More than that—I adapted.
Basic training is designed to break the civilian out of you. That’s not subtle. That’s the point. And like a lot of people, I developed coping mechanisms to survive that environment.
Some of them… a little strange in hindsight.
But they worked.
And beyond the stress, there were things I genuinely valued. Experiences I never would have had otherwise. People I never would have met.
For a kid from Montana, the Army opened doors to a much bigger world.
There was always another layer for me, though.
I was gay.
And at that time, that wasn’t just frowned upon—it was disqualifying.
Even under Don’t Ask, Don’t Tell, the reality was simple: serve quietly, or don’t serve at all.
So I learned to stay off the radar.
I worked harder. Pushed further.
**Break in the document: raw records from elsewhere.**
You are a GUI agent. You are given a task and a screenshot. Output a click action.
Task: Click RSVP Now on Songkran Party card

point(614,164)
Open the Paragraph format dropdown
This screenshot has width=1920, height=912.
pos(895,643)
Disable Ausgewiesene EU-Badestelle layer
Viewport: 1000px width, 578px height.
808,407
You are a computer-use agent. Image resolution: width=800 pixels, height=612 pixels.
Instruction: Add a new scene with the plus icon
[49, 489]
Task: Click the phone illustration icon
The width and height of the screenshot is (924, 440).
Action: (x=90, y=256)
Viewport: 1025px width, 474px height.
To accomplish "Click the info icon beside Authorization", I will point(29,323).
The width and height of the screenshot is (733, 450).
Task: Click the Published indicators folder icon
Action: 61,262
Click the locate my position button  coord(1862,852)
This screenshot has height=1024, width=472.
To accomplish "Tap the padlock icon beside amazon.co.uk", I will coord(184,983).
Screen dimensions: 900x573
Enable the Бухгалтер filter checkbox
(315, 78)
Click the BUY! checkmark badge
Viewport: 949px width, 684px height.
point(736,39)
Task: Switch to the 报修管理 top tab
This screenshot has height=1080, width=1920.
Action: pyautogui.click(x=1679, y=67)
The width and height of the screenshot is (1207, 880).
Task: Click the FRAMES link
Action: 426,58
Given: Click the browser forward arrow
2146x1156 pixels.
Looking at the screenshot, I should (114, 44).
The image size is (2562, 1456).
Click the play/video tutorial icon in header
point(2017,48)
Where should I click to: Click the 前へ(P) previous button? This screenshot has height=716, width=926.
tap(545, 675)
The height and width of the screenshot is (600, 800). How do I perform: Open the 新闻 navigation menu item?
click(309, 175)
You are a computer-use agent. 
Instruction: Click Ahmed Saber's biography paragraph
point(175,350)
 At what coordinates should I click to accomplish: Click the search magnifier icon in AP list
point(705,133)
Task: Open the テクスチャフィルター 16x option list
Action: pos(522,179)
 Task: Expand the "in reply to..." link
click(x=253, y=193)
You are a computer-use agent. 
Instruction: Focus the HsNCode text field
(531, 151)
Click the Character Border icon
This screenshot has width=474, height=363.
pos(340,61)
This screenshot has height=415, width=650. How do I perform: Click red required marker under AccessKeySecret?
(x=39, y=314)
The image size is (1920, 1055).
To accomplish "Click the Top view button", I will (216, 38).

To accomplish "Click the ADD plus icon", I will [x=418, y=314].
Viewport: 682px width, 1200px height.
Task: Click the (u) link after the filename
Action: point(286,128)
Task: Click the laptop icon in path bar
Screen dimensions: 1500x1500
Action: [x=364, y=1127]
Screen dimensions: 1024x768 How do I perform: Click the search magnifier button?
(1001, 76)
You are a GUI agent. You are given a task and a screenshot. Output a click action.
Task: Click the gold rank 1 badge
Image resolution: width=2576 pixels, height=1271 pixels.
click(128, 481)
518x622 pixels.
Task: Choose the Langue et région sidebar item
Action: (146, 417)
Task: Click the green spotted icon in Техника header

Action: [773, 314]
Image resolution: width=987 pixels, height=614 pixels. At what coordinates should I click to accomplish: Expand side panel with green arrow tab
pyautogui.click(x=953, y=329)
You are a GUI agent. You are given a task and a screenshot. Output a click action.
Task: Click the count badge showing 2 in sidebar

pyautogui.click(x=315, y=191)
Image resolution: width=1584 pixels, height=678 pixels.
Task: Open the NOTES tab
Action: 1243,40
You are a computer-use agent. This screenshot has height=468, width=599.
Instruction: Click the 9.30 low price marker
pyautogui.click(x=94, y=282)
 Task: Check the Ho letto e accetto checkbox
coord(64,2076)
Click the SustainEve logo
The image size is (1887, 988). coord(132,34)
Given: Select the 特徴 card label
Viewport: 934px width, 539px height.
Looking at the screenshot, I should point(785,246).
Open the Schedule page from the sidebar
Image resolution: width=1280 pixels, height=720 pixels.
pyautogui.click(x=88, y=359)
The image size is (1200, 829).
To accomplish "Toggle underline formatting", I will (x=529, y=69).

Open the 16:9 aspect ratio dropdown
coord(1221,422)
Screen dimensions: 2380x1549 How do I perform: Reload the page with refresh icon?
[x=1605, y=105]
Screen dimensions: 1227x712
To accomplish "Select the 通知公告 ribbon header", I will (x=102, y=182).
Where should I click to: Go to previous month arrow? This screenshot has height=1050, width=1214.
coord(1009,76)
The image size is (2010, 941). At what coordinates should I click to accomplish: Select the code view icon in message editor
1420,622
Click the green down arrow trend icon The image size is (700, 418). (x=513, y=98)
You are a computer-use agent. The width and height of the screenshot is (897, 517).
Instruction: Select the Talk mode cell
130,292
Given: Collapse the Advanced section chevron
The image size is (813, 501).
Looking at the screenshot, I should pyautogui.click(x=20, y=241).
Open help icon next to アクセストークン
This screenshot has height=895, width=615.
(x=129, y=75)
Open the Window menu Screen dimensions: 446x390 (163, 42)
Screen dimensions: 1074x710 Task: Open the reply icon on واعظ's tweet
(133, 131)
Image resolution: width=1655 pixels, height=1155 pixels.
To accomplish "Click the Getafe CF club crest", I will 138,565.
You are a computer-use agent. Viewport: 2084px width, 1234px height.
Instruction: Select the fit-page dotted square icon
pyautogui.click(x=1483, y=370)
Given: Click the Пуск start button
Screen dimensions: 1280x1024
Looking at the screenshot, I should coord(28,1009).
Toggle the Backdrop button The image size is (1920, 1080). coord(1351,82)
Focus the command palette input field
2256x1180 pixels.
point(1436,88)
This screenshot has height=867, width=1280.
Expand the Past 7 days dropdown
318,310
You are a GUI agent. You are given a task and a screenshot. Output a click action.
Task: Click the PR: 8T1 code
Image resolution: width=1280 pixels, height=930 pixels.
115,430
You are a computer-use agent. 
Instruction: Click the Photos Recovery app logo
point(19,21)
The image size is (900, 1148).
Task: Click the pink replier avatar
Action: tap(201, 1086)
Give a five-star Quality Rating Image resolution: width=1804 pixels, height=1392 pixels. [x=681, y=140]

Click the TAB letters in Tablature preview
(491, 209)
Tried to be the one nobody had a reason to question.
Excellence wasn’t just pride.
It was camouflage.
And despite all of that… I don’t regret it.
Not even close.
The Army gave me structure when I needed it. It gave me perspective. It gave me experiences that shaped everything that came after.
It also came with a cost.
Physically. Mentally. In ways I’m still sorting through.
But overall?
I think I did alright.
And maybe that’s where all of this is landing lately.
Not in regret.
Not in nostalgia.
But in something quieter:
Taking the pieces of my past—good, bad, unfinished—and deciding which ones are still worth carrying forward.
No matter what my dog and my mom push, pull, shove, coax me forward, because that is the best way to move.